> _GOAL OF THE EXERCISE_: Given the entries that follow, write out exactly the lines starting at the one containing "March 2017 (622, 1568)" and ending at the one containing "August 2018 (624, 1069)", both ends included, and only those.

> _EXERCISE DATA_:
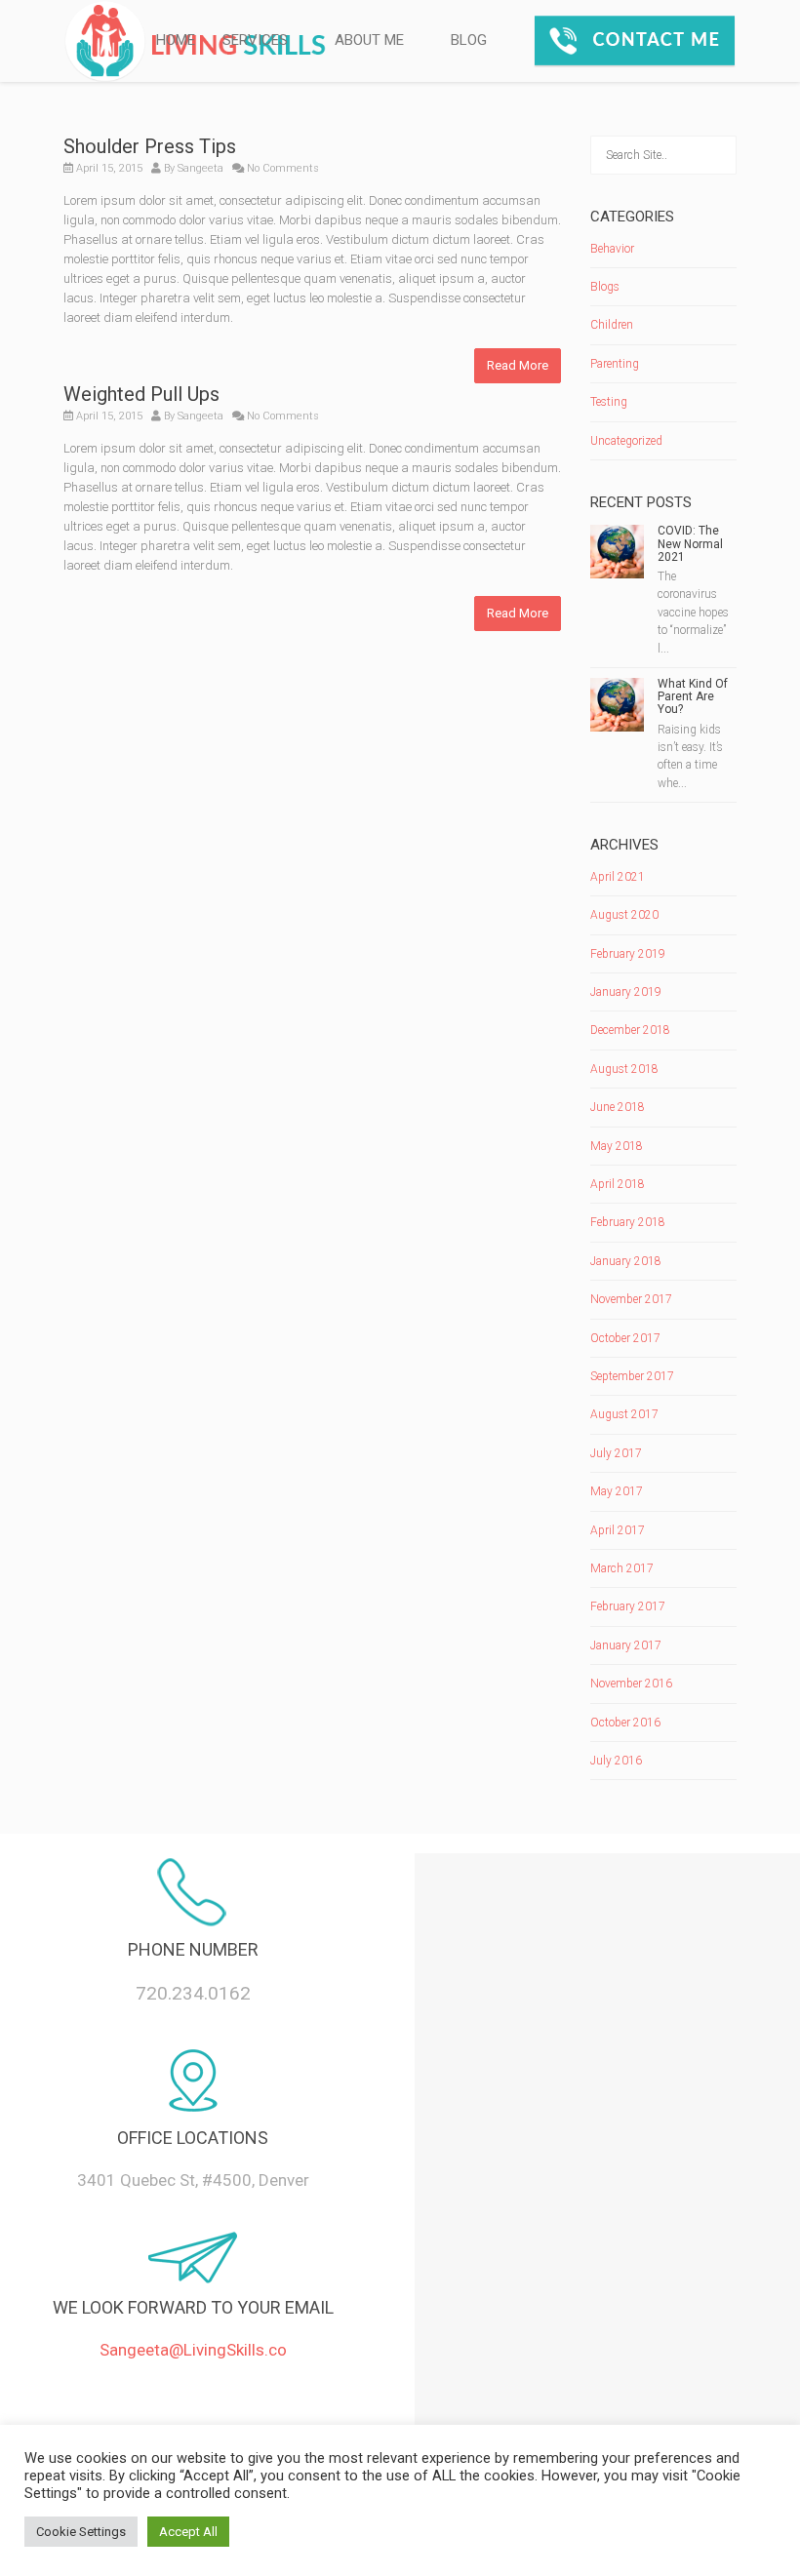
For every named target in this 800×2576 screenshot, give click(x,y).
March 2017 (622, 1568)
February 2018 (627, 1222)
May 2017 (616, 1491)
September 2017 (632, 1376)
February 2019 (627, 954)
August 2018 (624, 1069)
* * *
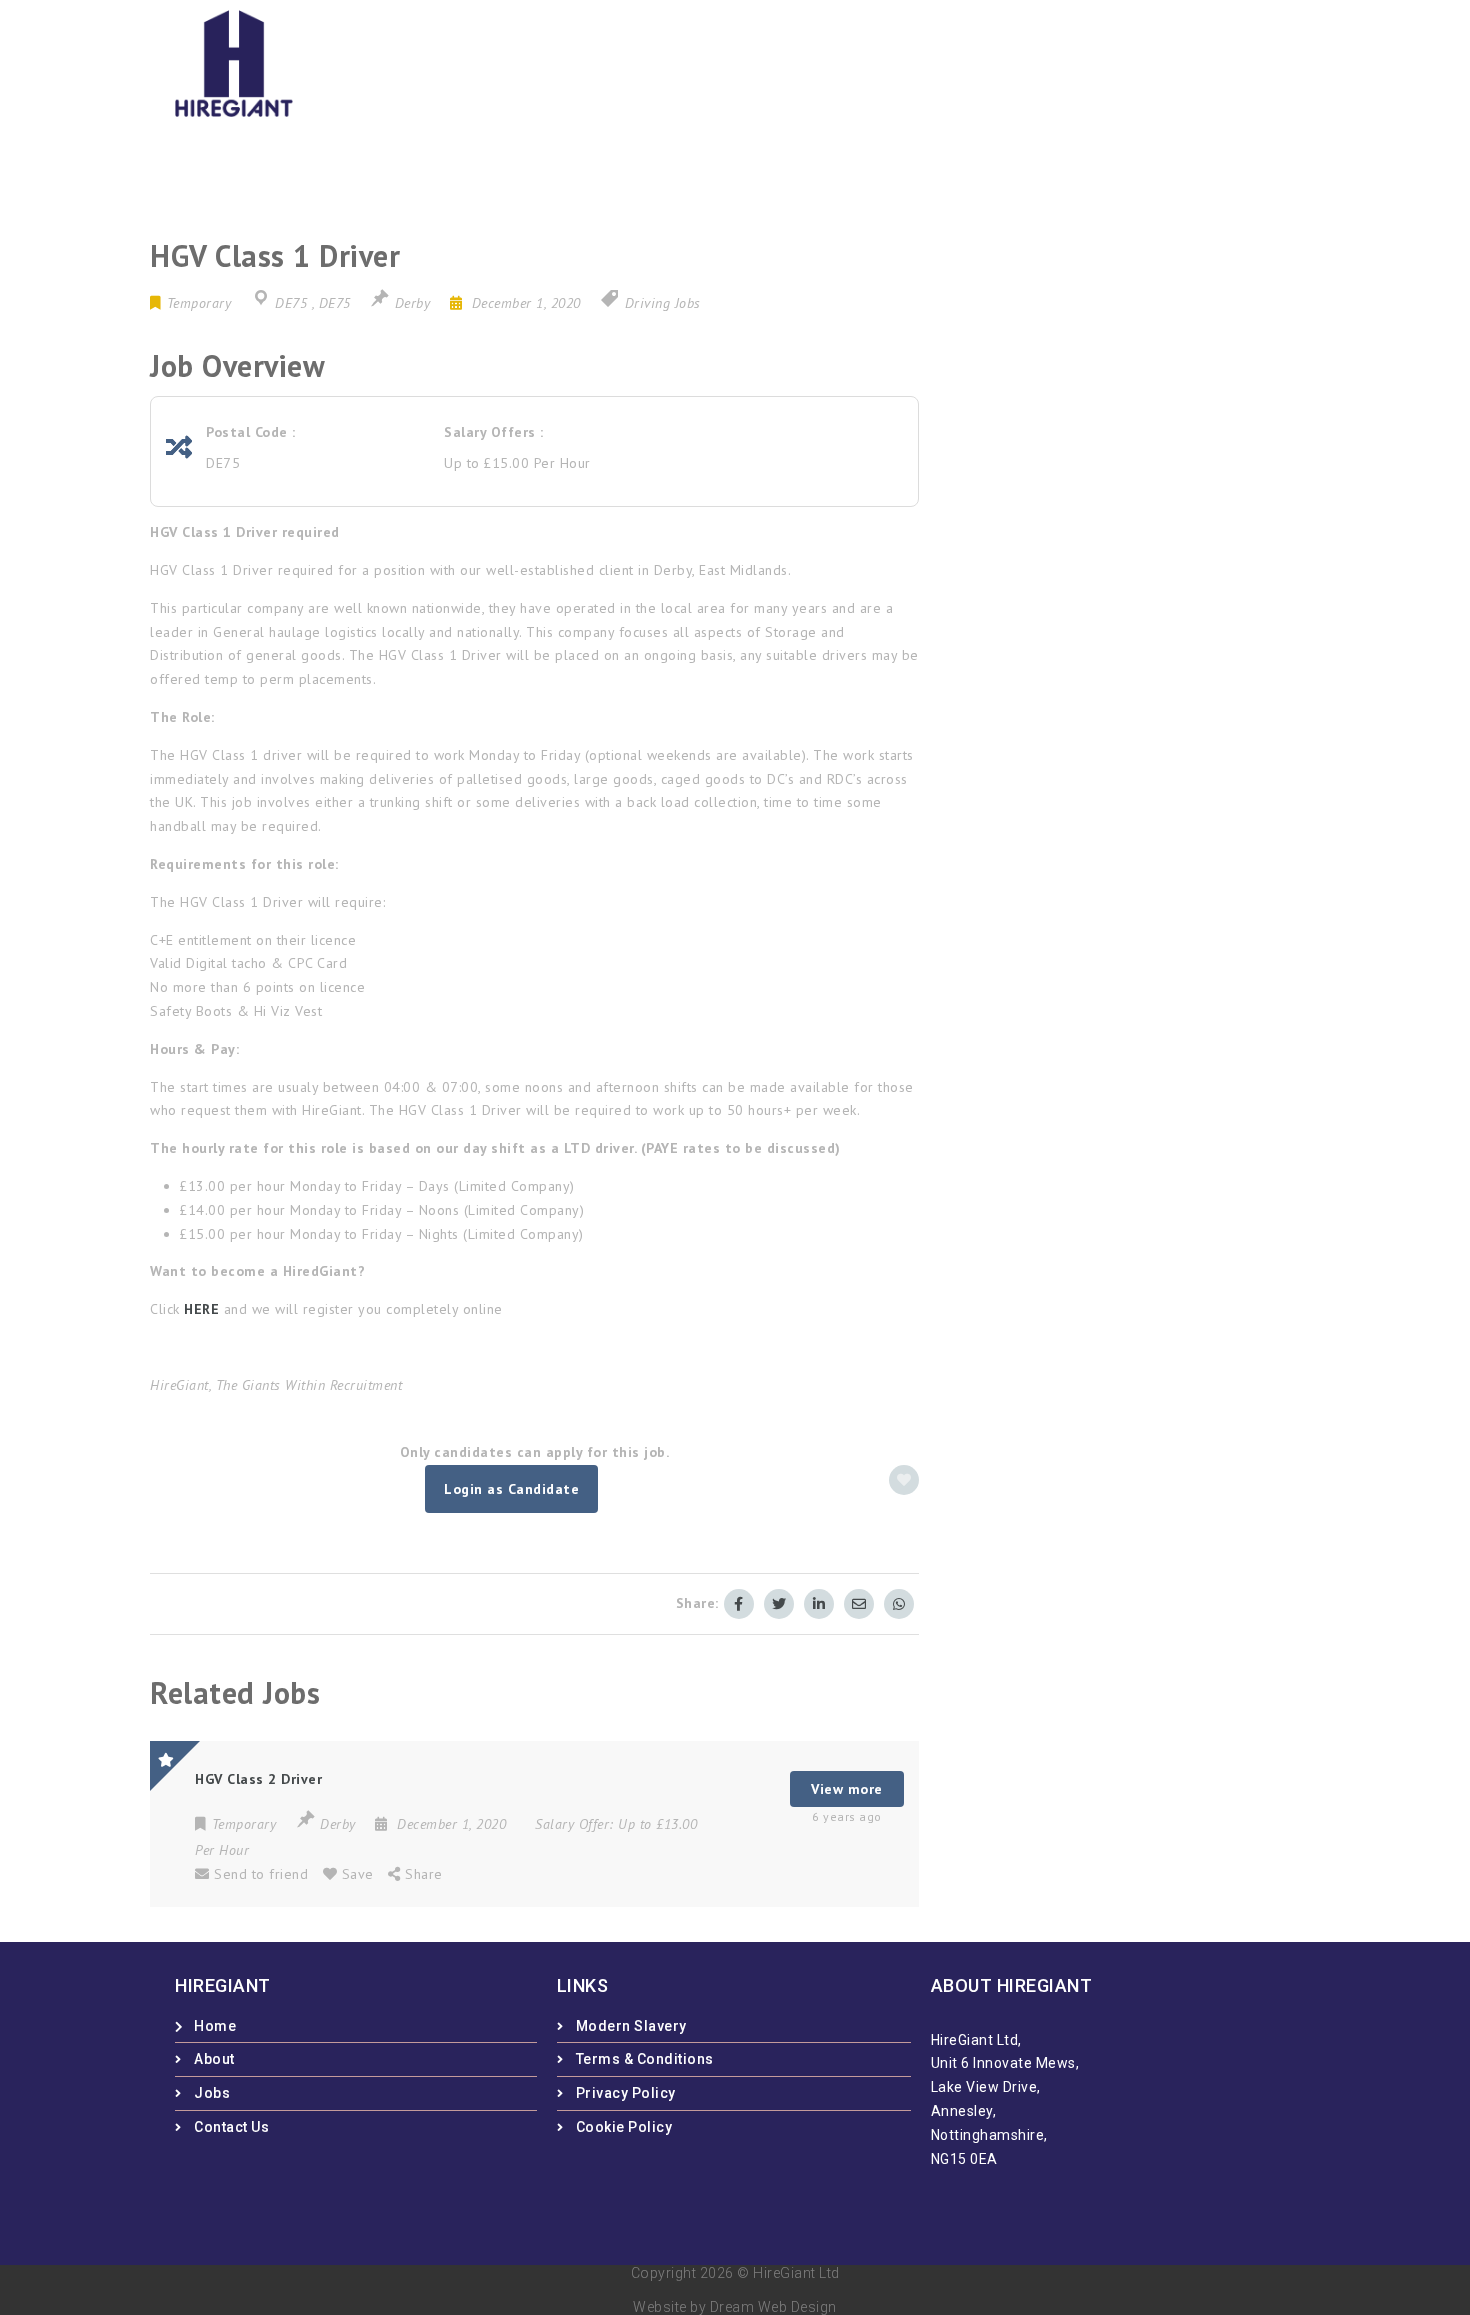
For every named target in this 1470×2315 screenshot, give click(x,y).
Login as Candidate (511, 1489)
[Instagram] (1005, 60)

> _RESPONSE FOR THIS EXERCISE_:
March 2017 (622, 1568)
February 2018 (627, 1222)
May 2017 (616, 1491)
September 2017 (632, 1376)
February 2019 (627, 954)
August 2018 (624, 1069)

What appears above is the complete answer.